The minimum useful span taxonomy
| Span type | Purpose | Critical fields |
|---|---|---|
| agent.run | Root run for one user-facing workflow | run_id, user_intent, policy_profile, outcome |
| model.generate | Model call used for planning, tool choice, or response | model, prompt_hash, token_count, temperature, output_hash |
| tool.call | External function/API/file/browser/database call | tool_name, input_schema_version, permission_scope, status |
| retrieval.query | Search/vector/database retrieval | index_id, query_hash, top_k, context_ids, retrieval_score |
| policy.check | Guardrail, permission, or boundary evaluation | policy_id, decision, reason_code, override_user |
| state.write | Mutation to memory, database, ticket, or external system | target, diff_hash, reversible, confirmation_required |
| validator.run | Post-step check against schema, policy, or expected state | validator_id, pass, failure_type, remediation |
Instrumenting agent steps without leaking raw data
type SafeTraceEvent = {
runId: string;
spanType: "model.generate" | "tool.call" | "policy.check" | "state.write";
name: string;
startedAt: string;
endedAt?: string;
attributes: Record<string, string | number | boolean>;
sensitiveFields?: string[];
};
function hashForTrace(value: unknown) {
return createStableHash(JSON.stringify(value));
}
export function recordToolCall(runId: string, toolName: string, input: unknown) {
return emitTrace({
runId,
spanType: "tool.call",
name: toolName,
startedAt: new Date().toISOString(),
attributes: {
input_hash: hashForTrace(input),
input_schema_version: "2026-07",
permission_scope: "read:case-record",
},
sensitiveFields: ["customer_name", "email", "medical_notes"],
});
}Hashing and field classification do not eliminate privacy risk, but they reduce unnecessary collection. The point is to preserve diagnostic structure while avoiding raw sensitive payloads in routine traces.
Failures should be assigned to the causal step
- planning_error: the agent selected the wrong strategy before using a tool.

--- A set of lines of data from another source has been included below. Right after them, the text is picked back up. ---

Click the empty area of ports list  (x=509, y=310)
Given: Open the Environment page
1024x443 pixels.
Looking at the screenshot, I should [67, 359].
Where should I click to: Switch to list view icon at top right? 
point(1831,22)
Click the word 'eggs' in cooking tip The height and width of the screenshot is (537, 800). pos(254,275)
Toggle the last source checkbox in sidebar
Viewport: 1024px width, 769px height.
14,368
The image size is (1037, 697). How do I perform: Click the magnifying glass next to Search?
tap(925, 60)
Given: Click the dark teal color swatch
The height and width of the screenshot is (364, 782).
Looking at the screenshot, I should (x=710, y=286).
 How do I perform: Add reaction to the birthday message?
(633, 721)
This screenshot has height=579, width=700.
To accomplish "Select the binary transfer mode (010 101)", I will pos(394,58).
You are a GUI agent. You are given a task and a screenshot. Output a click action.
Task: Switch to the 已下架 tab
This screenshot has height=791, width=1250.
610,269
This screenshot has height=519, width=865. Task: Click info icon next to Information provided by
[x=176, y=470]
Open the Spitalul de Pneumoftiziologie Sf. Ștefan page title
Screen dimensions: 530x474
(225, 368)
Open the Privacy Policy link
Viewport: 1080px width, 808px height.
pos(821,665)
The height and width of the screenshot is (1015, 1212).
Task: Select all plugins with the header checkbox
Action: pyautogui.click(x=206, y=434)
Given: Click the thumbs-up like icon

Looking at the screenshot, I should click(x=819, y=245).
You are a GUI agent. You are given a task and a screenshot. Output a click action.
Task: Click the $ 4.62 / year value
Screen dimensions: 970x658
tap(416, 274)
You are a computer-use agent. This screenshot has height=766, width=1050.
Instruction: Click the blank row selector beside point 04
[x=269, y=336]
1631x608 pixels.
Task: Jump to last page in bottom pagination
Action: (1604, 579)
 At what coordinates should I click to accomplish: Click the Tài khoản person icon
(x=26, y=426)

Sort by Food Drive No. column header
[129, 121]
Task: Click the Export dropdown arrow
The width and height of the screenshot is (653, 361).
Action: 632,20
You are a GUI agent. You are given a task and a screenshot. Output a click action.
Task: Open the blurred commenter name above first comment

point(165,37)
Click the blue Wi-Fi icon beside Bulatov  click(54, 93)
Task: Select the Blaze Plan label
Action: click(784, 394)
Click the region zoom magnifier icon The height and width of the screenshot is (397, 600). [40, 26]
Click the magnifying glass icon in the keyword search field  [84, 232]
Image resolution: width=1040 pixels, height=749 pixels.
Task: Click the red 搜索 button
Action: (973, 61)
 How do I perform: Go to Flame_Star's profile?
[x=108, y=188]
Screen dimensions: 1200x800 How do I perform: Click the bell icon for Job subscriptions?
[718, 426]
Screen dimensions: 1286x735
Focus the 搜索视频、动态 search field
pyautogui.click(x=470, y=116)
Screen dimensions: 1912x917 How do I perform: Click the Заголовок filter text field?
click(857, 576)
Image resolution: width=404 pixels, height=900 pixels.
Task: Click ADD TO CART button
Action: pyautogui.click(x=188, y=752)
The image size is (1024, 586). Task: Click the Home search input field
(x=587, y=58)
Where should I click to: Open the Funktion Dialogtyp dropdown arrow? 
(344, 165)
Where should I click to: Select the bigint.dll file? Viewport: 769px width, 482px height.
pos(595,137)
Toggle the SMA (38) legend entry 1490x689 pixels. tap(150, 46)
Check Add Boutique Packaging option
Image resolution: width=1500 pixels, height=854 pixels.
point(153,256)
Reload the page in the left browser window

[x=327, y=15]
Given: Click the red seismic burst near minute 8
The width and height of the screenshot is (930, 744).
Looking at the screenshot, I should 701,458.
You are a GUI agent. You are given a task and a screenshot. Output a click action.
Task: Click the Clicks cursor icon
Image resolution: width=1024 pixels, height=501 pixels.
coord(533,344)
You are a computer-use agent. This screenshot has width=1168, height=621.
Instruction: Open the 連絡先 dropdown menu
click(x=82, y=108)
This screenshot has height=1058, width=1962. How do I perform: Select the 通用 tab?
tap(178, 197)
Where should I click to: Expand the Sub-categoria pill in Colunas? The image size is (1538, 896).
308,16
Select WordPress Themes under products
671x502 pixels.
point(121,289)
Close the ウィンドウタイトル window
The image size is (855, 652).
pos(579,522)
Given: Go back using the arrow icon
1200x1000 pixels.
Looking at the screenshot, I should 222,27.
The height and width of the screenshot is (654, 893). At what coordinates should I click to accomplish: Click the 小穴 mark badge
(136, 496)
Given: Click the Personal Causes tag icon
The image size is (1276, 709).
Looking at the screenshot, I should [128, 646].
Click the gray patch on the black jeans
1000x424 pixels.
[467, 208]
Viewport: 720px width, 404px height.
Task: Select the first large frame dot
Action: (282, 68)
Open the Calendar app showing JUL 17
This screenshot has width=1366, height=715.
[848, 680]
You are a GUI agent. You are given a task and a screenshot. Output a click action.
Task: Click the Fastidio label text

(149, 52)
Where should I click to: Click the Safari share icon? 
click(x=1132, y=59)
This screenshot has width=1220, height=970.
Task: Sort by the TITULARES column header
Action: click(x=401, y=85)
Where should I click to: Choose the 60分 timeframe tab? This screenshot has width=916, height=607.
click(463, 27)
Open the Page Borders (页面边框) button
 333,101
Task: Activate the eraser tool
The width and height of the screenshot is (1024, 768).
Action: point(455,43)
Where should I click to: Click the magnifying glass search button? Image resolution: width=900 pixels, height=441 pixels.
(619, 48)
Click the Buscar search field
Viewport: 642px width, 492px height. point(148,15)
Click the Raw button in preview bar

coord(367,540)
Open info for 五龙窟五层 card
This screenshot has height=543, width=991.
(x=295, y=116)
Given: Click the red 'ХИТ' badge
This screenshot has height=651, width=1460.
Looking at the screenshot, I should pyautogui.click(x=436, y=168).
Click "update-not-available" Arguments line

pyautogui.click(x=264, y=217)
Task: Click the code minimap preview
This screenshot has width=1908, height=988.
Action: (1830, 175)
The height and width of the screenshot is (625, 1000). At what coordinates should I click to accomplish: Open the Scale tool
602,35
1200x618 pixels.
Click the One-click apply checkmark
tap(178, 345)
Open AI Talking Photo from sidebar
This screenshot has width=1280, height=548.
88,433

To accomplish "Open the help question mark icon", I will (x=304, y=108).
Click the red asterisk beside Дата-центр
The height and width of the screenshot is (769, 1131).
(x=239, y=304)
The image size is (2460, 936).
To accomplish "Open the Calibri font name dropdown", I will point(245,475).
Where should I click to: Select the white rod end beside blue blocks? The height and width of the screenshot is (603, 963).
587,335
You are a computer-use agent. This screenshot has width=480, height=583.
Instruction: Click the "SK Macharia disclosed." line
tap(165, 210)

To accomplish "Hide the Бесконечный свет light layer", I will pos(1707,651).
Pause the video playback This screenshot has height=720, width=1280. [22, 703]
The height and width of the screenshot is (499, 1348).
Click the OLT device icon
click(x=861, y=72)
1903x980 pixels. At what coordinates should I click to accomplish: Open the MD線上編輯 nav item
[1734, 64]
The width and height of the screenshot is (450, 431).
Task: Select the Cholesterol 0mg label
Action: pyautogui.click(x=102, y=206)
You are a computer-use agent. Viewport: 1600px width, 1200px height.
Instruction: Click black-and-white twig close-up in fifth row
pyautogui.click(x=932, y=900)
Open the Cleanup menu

- retrieval_error: the agent relied on irrelevant, stale, missing, or conflicting context.
- tool_selection_error: the agent chose the wrong tool for the task.
- tool_input_error: the tool was right, but the parameters were invalid.
- policy_error: the workflow crossed or misapplied a control boundary.
- state_error: the agent wrote, updated, or deleted the wrong state.
- recovery_error: the agent detected an issue but failed to recover safely.